▸ **Выбранный отрывок**
———

Сергей Боровиков. В
русском жанре: Из жизни читателя / Ирина Роднянская. Вместо предисловия. — М.:
Время, 2015.
Подбирая наиболее родственную мне
душу, Фейсбук, не колеблясь, предложил Сергея Боровикова. Ну и на кого бы еще
он мог указать?
Тезка. Одногодок. Учился, как я, на
филолога в провинциальном университете. И лучшие, опять же — как у меня, годы
ушли на журнальную редактуру. Сидит теперь, что и меня, должно быть, ждет, не у
дел, читает. Вернее, перечитывает — и классику, прежде всего классику, конечно,
но и те плевые, сказать по правде, книжки, что внимания вроде бы не стоили, но
зацепились же чем-то в памяти и нынче вот всплывают, вытаскивая за собой то
перипетии личной биографии, то случившееся со страною за последние полвека.
И оказывается — пригождайся шутка перестроечных времен, — что
читать ему сейчас интереснее, чем жить. В чем, на фоне очевидного умаления
литературы, можно даже и вызов усмотреть. Но он — безо всякого вызова. Просто
читает. Делает выписки. Сопоставляет далековатое с
близким. Делится и тем, что за жизнь надумано, и тем, что сию минуту пришло в
голову. Чехов, Толстой, Булгаков, Зощенко, Набоков, иные
многие — собеседники, что никогда не наскучат.
Ни самому Сергею Григорьевичу. Ни
таким же, как он, как я, как все мы, прирожденным читателям.
К истории неофициальной культуры и современного русского зарубежья:
1950–1990-е: Автобиографии. Авторское чтение / — Сост., отв. ред., примеч. Ю.М.
Валиевой. — С.-Петербург: ООО «Контраст», 2015.
Неофициальная культурная жизнь
советского Ленинграда архивирована и документирована на зависть. Так, помнится,
я подумал уже много лет назад, когда впервые взял в руки фундаментальную
литературную энциклопедию «Самиздат Ленин-града. 1950-е — 1980-е» (М., 2003):
сотни имен, десятки крамольных журналов и альманахов… Вот уж действительно:
никто не забыт и ничто не забыто — из того, что бульдозерами сталкивали в
отвалы, а случалось стирали и в лагерную пыль.
По благому ли примеру, по
собственному ли нравственному императиву в 2000-е за восполнение объема взялись
по всей стране. На Урале, на Дону, в Поволжье, на русском Севере — везде
нашлось, чему жизнь вернуть. Где-то собранные материалы тоже сложились в
антологии и справочники, чаще — там, где у энтузи-астов силенок (и денег) не
хватило — так и остались архивами, готовыми, впрочем, открыться по первому
требованию.

———

(Данные для указания на текст и элементы)
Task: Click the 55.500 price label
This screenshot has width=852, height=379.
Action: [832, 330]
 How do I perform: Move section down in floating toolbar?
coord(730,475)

———

▸ **Задание 1**
Как звучит на английском это предложение из обзора книг: «Неофициальная культурная жизнь советского Ленинграда архивирована и документирована на зависть.»?
▸ **Задание 2**
Что могло бы идти дальше в обзоре книг? Продолжите его после слов «готовыми, впрочем, открыться по первому требованию».
Эти данные никак не связаны с обзором книг.

▸ **Результат 1**
The unofficial cultural life of Soviet Leningrad has been archived and documented to an enviable degree.

▸ **Результат 2**
Как бы то ни было, Петроград —
Ленинград — Петербург лидирует по-прежнему. Теперь, в первую, может быть,
очередь, благодаря фантастической энергии и еще более неправдоподобной
работоспособности Юлии Валиевой. В 2011 году составленные ею сборники «Время и
Слово: Литературная студия Дворца пионеров» (СПб., 2006),
«Сумерки «Сайгона» (СПб., 2010), «Лица петербургской поэзии. 1950–1990-е»
(СПб., 2011) были отмечены престижной (для тех, кто понимает) премией Андрея
Белого. А на подходе были уже новые труды, и среди них
эта шестисотстраничная, превосходно изданная книга,
где не одни уже петербуржцы, но десятки и других имен — от известных каждому
(А. Есенин-Вольпин, Н. Горбаневская, Н. Коржавин...),
до тех, кому место, увы, во втором, даже двенадцатом, может быть, ряду
немилосердной литературной иерархии, но кто, если судить по шкале нравственной
отзывчивости, тоже достоин памяти.
Автобиографии, интервью,
документы, комментарии, фотографии, аудиозаписи — есть во всем этом какая-то
даже (восхищающая, впрочем) избыточность.
Пройти эту книгу насквозь почти
невозможно. Пользоваться ею как справочником трудно. И тираж всего 300
экземпляров. Но она есть и уже навсегда останется — как памятник всем, кого
власть обрекала на забвение.
И как патент на благородство Юлии
Валиевой и ее помощников. Их личный патент.
Сергей Костырко. Дорожный
иврит: Путевая проза. — М.: Новое литературное обозрение, 2015.
Травелог, конечно. Очередные записки русского путешественника, и
много нового, наверное, в них откроется — по крайней мере, для тех, кто в
Израиле не бывал. Или даже бывал, но наскоком, мимолетом, не дав себе труда
вжиться.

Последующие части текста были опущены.